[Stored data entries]
..............................

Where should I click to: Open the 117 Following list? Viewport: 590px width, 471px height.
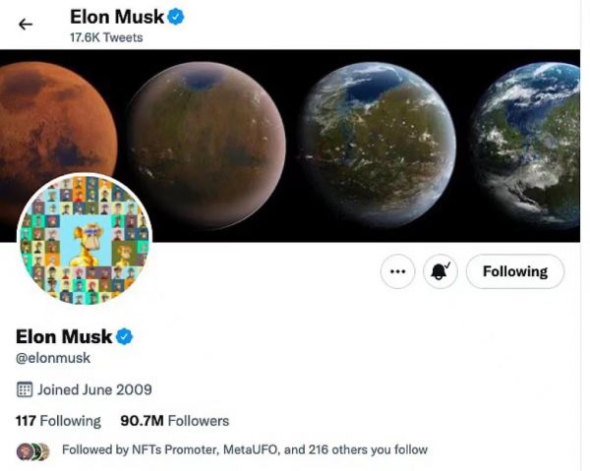pos(58,421)
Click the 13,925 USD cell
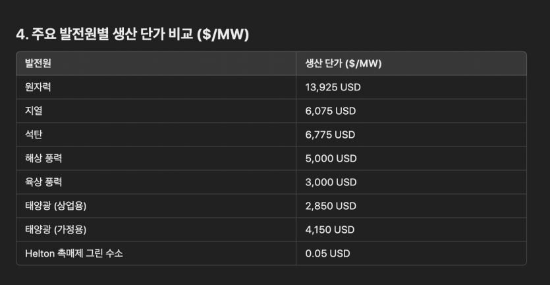 [x=333, y=87]
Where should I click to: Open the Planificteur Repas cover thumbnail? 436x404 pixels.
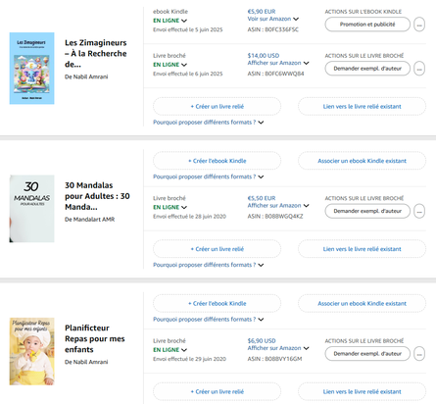coord(31,351)
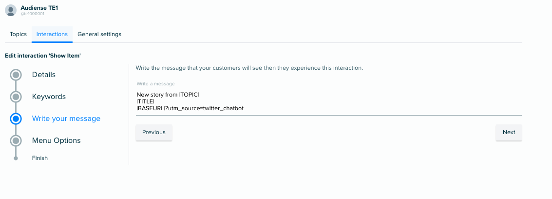Click the Audiense TE1 account name
552x199 pixels.
[x=39, y=8]
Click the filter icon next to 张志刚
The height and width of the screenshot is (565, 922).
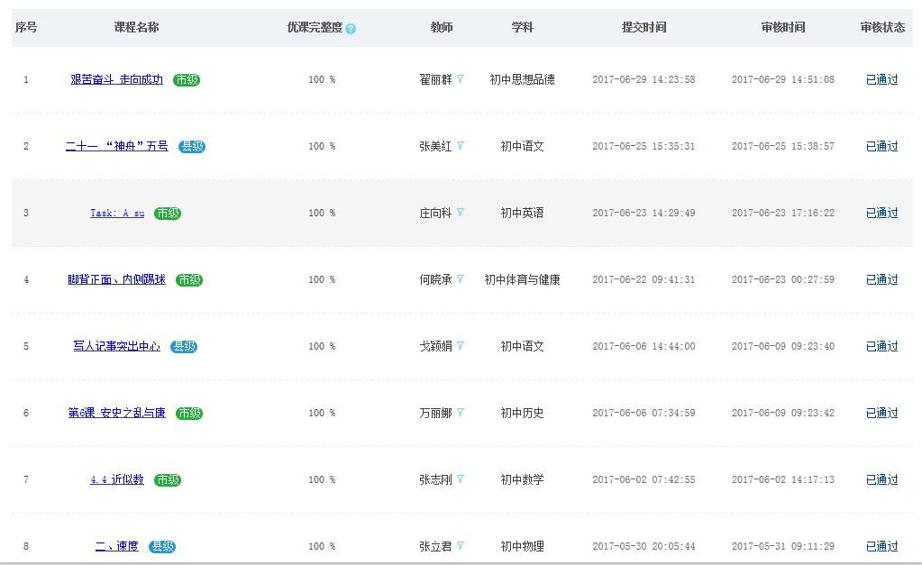(461, 479)
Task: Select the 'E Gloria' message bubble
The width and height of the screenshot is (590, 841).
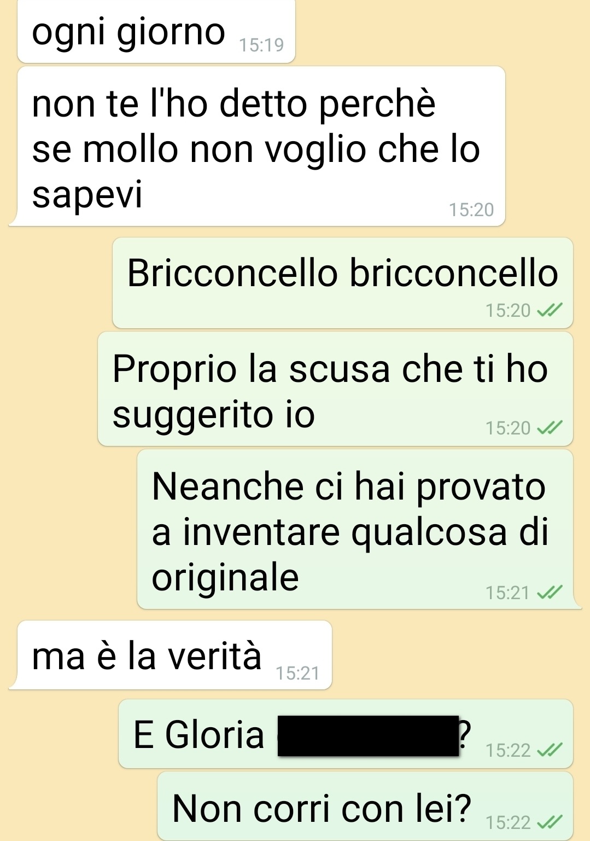Action: [x=346, y=734]
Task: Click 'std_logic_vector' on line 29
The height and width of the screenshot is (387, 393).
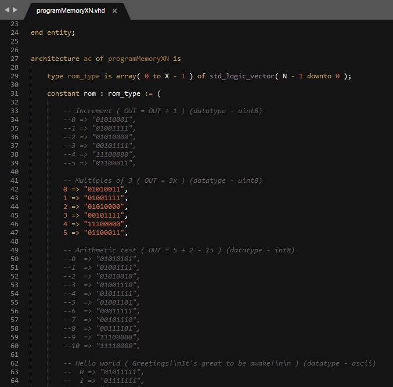Action: click(242, 76)

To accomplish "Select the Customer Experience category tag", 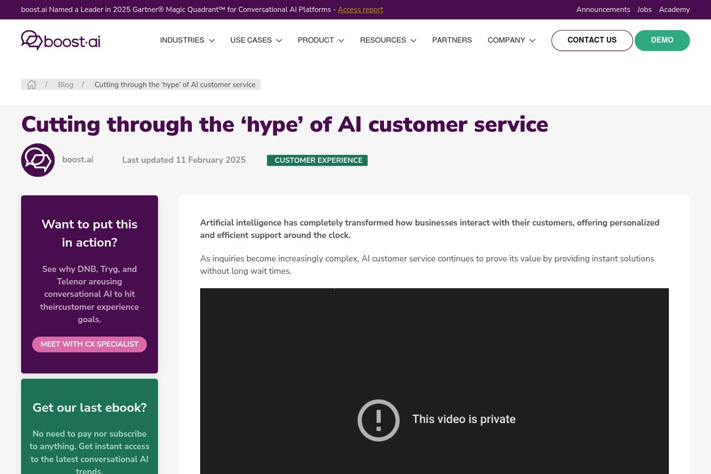I will click(317, 160).
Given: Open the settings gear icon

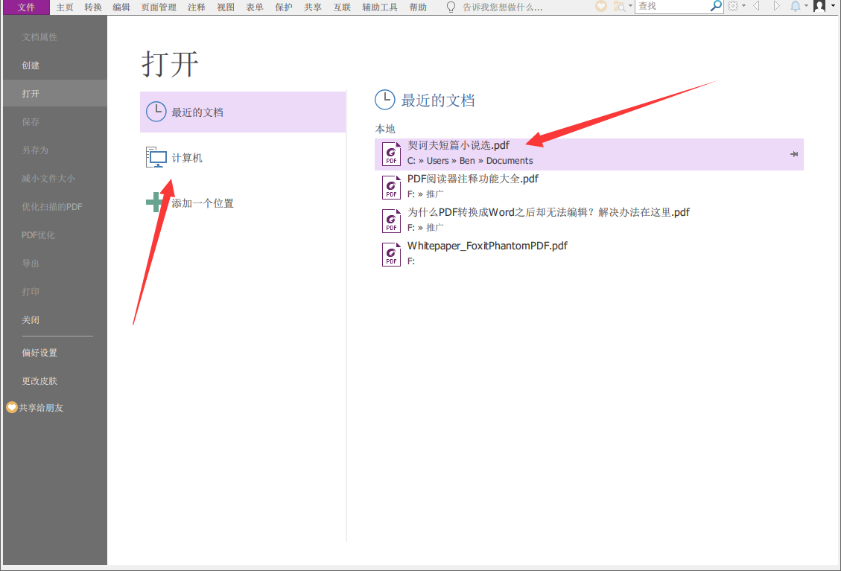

..............................

# WHAT THE EXERCISE ASKS
How many lines in the records above contain the word "icon"? State that number and nothing more.

# ANSWER
2